-- What the task asks --
Extend the news article below on QuestDB's Series A funding, picking up after its final sentence.

-- Document passage --
# # # # # # #
QuestDB snares $12M Series A with hosted version coming soon

QuestDB, makers of the speedy open source time series database, announced a $12 million Series A today from 468 Capital, Uncorrelated Ventures and a list of industry angels, including Alexis Ohanian. The company has now raised a total of $14.3 million, including the $2.3 million seed announced last July.

Since that time, the startup, which was a member of the Y Combinator summer 2020 cohort, has been working hard to build a community around the open source project, while working on the enterprise version and an upcoming hosted version, which should be ready by the end of the year.

Customers can install the enterprise version on their cloud of choice and manage it themselves, but the company has been hearing requests from customers for something easier.

“This is something that a lot of companies have been asking us about. Essentially, most companies do not want to deal with the operational complexity of hosting on their own cloud. And they want the database provider to host that on their behalf,” co-founder and CEO Nicolas Hourcard told me.

The database is built for speed and is fast enough that companies using Quest can cut back on servers, which they often will use to make up for lost speed on the database side. As Hourcard told TechCrunch at the time of the seed funding:

We’re building an open source database for time series data, and time series databases are a multi-billion-dollar market because they’re central for financial services, IoT and other enterprise applications. And we basically make it easy to handle explosive amounts of data, and to reduce infrastructure costs massively.
# # # # # # #
-- Input data --

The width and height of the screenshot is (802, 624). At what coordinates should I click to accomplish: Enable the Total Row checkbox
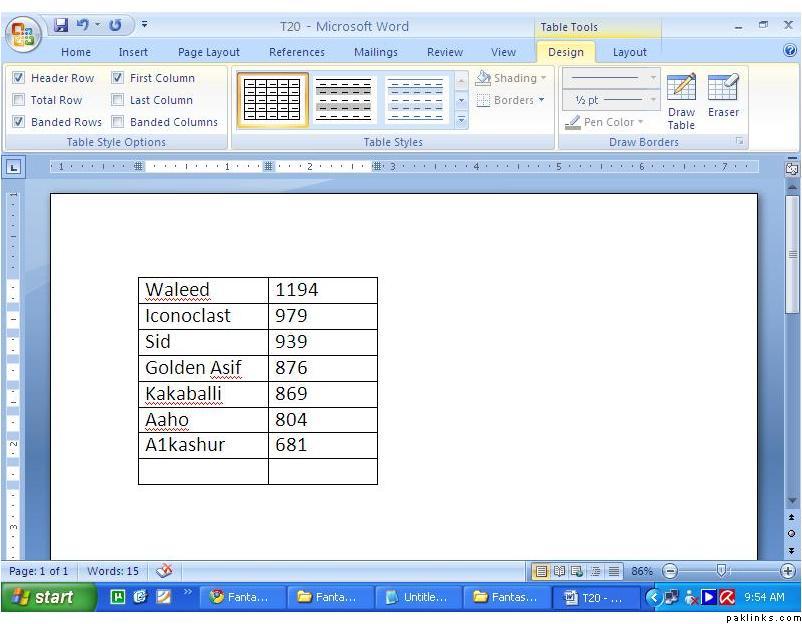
# # # # # # #
-- Exercise output --
On the open source front, Quest has built a Slack community with more than 900 developers, and over 70 code contributors have helped out on the project. In addition, the founders started a group made up of Y Combinator alums who have built businesses on open source and have 100 members in that group. The group meets regularly to discuss issues related to their chosen business model and hear from successful open source company founders.

On the commercial side, they wouldn’t share the number of customers, but indicated that the enterprise product has features like more flexibility around the deployment and making it easier to operate quickly at scale.

So far the company has 15 employees, with plans to double that number in the next six months if things continue to go according to plan. Hourcard believes that as an open source and fully remote company, it should help to build a more diverse workforce. “We don’t pose limits in terms of where we’re going to hire or what sort of backgrounds, and we think that diversity ultimately would benefit the company’s culture, so we’re trying to do that the best we can,” he said.

He says that sometimes an employee can be an open source contributor first, who shows knowledge and enthusiasm for the product. “Open source is an amazing way of getting to meet developers from different areas, and it’s true that sometimes you see a contributor who [is making a big] contribution, and then there is the question, ‘okay, should we bring this person on the team,'” he said.